Unter 1/10 ist bisher nicht die Regel, man geht aber davon aus, dass es in Richtung 7-8 Hundertstel gehen sollte, um noch schneller zu sein. Einige Topleute kommen (fast) dahin, was aber nicht heisst, dass andere mit 10 oder etwas mehr langsamer sind oder sein müssen.

Die elektrische Aktivität der Ischios beginnt natürlich um das Ende des Kniehubs herum, aber ich glaube nicht an eine (nahezu) konstante Intensität, weder empirisch noch als Zielvorgabe.

Ich gehe von einer Maxwirkung während der Stützzeit aus, wobei ich eine rückwärts gerichtete Bewegungsgeschwindigkeit von Null plus Etwas bezogen auf den Erstkontakt am Boden für optimal halte.
V.B. hatte das auch als Zielvorgabe erwähnt, wenn ich ihn richtig verstanden habe.

Meiner Meinung nach ist ein aktives Peitschen über diese Vorgabe hinaus
nicht sehr zielführend, weil es wenig konzentrisch wirkt.
Zudem könnte es auf Dauer zu Verletzungen von Muskeln und Sehnen der hinteren Beinseiten(v.a. Kniekehlen, AS...) kommen.

Ich lasse mich aber gern eines Anderen, hoffentlich dann auch Besseren belehren.


RE: Lombardsches Paradoxon und Konsequenzen fürs Training - La Vicu - 20.04.2015

(20.04.2015, 08:43)MZPTLK schrieb: Die elektrische Aktivität der Ischios beginnt natürlich um das Ende des Kniehubs herum, aber ich glaube nicht an eine (nahezu) konstante Intensität, weder empirisch noch als Zielvorgabe.

Ich gehe von einer Maxwirkung während der Stützzeit aus, wobei ich eine rückwärts gerichtete Bewegungsgeschwindigkeit von Null plus Etwas bezogen auf den Erstkontakt am Boden für optimal halte.

 
Ob man in dieser Fragestellung mit Glauben oder eigenen Meinungen weit kommt, ist die Frage. Das gehört für einen Naturwissenschaftler eher in die Rubrik „Hypothese“, die auf eine empirische Verifizierung hofft. (Im Übrigen: „… aber ich glaube nicht … weder empririsch noch …“ ! Kann man empirisch glauben? Das wäre zwar keine Paradoxon, aber ein Oxymoron!)

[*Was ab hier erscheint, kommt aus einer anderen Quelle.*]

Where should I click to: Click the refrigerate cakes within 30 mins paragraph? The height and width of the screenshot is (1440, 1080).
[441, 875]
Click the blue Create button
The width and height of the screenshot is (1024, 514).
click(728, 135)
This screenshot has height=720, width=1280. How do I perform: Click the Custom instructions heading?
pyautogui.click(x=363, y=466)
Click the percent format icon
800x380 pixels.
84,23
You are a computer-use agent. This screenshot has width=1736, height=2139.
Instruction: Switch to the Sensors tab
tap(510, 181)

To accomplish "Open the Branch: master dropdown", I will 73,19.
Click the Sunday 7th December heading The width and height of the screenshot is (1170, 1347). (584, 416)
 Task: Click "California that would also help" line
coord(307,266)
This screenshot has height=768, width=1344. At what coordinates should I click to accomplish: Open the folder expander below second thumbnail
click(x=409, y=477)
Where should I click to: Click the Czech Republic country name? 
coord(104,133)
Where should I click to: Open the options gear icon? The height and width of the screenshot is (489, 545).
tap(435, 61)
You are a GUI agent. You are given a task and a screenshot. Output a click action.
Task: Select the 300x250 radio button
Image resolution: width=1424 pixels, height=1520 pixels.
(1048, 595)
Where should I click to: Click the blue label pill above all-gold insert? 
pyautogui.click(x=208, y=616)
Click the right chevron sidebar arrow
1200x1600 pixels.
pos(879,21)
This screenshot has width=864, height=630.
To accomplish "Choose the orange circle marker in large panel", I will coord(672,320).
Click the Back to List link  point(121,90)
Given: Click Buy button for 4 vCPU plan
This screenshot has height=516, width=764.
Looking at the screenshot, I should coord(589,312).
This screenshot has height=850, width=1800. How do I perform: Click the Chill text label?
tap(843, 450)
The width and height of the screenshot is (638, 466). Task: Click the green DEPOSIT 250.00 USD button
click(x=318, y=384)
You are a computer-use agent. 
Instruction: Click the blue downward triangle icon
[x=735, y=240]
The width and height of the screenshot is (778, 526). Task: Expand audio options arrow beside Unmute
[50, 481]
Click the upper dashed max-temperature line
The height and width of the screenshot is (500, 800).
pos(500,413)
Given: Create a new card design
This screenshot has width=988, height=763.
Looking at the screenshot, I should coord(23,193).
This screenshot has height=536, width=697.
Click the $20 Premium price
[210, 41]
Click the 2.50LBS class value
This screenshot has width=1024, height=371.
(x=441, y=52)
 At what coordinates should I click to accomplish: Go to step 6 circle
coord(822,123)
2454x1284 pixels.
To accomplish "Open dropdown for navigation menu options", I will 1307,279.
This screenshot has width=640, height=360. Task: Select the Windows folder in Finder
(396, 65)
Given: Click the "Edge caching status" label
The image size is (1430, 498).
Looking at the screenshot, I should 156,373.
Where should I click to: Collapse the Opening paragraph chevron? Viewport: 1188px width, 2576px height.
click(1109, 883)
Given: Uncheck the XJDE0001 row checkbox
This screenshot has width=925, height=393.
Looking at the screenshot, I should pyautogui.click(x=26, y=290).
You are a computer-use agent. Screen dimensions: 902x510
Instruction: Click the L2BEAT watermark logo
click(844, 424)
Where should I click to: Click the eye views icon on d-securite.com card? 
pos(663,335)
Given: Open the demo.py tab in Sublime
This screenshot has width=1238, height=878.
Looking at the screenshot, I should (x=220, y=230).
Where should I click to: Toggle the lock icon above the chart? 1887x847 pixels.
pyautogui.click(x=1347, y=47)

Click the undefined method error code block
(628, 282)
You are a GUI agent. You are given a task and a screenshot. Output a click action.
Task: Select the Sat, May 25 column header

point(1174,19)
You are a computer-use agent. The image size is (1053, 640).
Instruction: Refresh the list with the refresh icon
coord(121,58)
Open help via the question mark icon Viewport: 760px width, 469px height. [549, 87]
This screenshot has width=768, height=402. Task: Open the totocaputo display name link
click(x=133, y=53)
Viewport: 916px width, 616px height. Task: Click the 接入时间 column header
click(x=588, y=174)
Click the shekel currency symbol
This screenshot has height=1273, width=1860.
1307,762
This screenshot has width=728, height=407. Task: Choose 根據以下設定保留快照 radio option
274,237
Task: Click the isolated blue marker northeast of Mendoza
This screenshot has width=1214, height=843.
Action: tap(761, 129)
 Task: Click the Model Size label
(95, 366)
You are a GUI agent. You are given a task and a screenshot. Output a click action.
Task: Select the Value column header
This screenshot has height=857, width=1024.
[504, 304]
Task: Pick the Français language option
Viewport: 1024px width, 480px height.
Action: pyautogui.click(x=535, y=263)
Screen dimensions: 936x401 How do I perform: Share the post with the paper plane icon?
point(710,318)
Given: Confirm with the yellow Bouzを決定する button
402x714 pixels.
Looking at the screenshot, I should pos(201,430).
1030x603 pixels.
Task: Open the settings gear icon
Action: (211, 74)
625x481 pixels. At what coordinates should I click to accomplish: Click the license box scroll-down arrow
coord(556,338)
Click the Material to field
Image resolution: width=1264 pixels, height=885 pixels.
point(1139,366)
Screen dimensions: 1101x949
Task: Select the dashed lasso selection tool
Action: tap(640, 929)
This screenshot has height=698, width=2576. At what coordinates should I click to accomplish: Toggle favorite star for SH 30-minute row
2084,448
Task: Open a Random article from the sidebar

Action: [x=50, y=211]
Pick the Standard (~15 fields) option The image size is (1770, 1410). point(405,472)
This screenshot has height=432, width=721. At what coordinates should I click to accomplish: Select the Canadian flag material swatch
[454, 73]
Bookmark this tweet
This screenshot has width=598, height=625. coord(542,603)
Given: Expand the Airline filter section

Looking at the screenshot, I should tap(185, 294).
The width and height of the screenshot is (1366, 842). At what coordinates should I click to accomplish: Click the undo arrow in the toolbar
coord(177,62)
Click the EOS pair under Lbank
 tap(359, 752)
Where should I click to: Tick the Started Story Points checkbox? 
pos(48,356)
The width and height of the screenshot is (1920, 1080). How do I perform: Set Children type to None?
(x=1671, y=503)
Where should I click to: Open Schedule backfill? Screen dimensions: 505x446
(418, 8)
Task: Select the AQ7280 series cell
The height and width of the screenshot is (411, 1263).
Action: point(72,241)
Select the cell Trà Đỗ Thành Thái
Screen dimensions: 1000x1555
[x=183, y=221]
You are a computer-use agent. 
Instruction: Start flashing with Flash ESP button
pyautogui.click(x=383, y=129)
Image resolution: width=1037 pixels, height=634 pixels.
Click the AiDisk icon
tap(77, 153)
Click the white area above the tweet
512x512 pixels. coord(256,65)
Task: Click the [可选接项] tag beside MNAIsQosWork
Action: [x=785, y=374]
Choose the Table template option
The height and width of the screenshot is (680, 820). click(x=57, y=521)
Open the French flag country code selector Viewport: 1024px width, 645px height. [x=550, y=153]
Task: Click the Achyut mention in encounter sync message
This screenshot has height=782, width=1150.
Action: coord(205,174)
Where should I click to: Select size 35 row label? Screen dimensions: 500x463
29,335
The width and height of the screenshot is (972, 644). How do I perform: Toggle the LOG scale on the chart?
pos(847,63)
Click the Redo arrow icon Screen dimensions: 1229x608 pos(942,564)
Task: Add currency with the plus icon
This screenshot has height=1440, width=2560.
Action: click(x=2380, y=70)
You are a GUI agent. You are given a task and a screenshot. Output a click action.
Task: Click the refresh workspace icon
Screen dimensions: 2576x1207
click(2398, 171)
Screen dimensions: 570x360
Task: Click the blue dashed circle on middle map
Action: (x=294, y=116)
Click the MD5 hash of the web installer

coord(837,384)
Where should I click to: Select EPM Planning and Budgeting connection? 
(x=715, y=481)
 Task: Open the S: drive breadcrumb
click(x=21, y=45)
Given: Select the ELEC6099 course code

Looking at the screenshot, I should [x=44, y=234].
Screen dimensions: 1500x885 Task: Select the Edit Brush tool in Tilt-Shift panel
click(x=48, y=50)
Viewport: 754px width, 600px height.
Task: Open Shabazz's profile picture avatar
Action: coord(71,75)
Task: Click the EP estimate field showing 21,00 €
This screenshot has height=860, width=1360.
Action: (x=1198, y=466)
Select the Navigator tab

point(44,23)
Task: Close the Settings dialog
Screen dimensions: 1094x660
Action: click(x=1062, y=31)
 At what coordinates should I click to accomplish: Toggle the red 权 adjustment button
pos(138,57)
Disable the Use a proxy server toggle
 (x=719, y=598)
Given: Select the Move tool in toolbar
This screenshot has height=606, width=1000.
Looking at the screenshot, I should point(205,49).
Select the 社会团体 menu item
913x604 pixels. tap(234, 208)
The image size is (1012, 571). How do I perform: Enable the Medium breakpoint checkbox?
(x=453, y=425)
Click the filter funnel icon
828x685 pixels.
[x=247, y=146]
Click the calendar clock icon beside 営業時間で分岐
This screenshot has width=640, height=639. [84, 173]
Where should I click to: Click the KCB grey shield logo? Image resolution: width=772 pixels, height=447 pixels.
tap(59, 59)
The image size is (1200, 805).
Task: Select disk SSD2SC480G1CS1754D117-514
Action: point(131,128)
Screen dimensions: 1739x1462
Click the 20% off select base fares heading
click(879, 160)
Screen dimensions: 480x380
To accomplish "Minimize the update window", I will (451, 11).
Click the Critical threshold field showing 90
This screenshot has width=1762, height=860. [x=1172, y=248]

Die Intensität der elektrischen Aktivität verschiedener Muskeln beim Sprint ist schon seit Jahren bestens untersucht. Ein eindrucksvolles Elektromyogramm der Sprintmuskelaktivitäten wurde schon 1981 von Mero & Komi veröffentlicht (s. beigefügte Abbildung aus: MERO, ANTTI; KOMI, PAAVO V.: Electromyographic activity in sprinting at speeds ranging from sub-maximal to supra-maximal. In: Med Sci Sports Exerc. 1987 Jun;19 (3):266-74. ). Der Biceps femoris als Vertreter der Ischios zeigt eine kompakte Aktivität von der Mitte der Flugphase fast bis zum Ende der Stützphase, wie sie für ballistische Muskelaktionen typisch ist. Bei einem elektromechanical delay (EMD) von 30 bis 50 ms kommt die mechanische Wirksamkeit für das Herabschlagen und Durchziehens des Stützbeines gerade richtig. Auch die EMGs der übrigen Muskeln sind sehr aufschlussreich.

Fazit: Bevor man das Zusammenspiel des ganzen Muskels-Orchesters bemüht, tut es gut, die Fertigkeiten der tragenden Instrumente (Pauke, 1. Geige, Querflöte…) zu überprüfen.

p.s. Das Bild schicke ich mit einer zweiten Antwort, damit es nicht zu unscharf wird.